La carte grise, dont l’appellation officielle est certificat d’immatriculation, constitue le document administratif permettant d’identifier un véhicule et son titulaire. Lors de l’achat d’un véhicule neuf ou d’occasion, le nouveau propriétaire dispose de 30 jours pour effectuer la demande à son nom. Le document regroupe notamment le numéro d’immatriculation, la date de première mise en circulation, la puissance fiscale, le type de carburant et différentes caractéristiques techniques. Les formalités sont principalement réalisées en ligne auprès de l’ANTS ou par l’intermédiaire d’un professionnel habilité. Plusieurs justificatifs sont nécessaires selon la situation, parmi lesquels une pièce d’identité, un justificatif de domicile et les documents relatifs à la cession. Pour une voiture d’occasion de plus de 4 ans soumise au contrôle technique, celui-ci doit généralement dater de moins de 6 mois au moment des démarches, ou de moins de 2 mois lorsqu’une contre-visite a été prescrite. En 2026, le numéro attribué dans le cadre du système d’immatriculation reste attaché au véhicule, y compris lors d’un changement de propriétaire. Le prix du certificat dépend quant à lui de plusieurs taxes et redevances. La taxe régionale est notamment calculée à partir du nombre de chevaux fiscaux du véhicule et du tarif du cheval fiscal applicable dans la région. Les écarts peuvent donc représenter plusieurs dizaines, voire plusieurs centaines d’euros selon la puissance du véhicule et le lieu de résidence. À ces frais peuvent s’ajouter les autres dépenses incontournables liées à une première voiture, notamment l’assurance, l’entretien et le carburant.

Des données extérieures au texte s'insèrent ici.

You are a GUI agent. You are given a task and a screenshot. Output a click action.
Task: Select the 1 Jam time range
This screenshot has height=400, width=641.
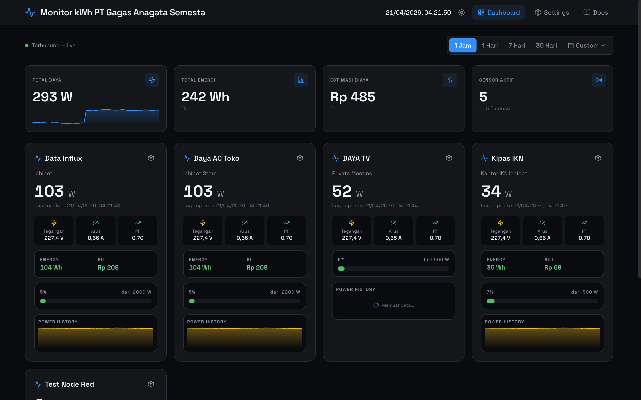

Ces dépenses concernent particulièrement les jeunes conducteurs et les étudiants qui utilisent leur premier véhicule pour rejoindre leur établissement, leur stage, leur alternance ou leur emploi. Au-delà de l’assurance automobile obligatoire, certaines protections répondent à d’autres risques rencontrés dans la vie quotidienne. La responsabilité civile étudiante peut notamment couvrir, dans les limites du contrat, des dommages involontairement causés à un tiers pendant la vie privée, les études ou un stage. Une garantie individuelle accident peut également prévoir une indemnisation lorsque l’étudiant subit lui-même un accident corporel. Selon le contrat souscrit, cette protection peut prendre la forme d’un capital dont le montant dépend du niveau d’invalidité permanente constaté, ou d’un capital versé aux bénéficiaires en cas de décès accidentel. Certains contrats prévoient également des plafonds d’indemnisation, des franchises ou un taux minimal d’invalidité ouvrant droit à une prestation. Les montants peuvent donc varier de plusieurs milliers à plusieurs dizaines de milliers d’euros selon les garanties choisies. Ces protections ne remplacent pas l’assurance automobile obligatoire et leurs chiffres doivent être vérifiés dans les conditions du contrat avant toute souscription.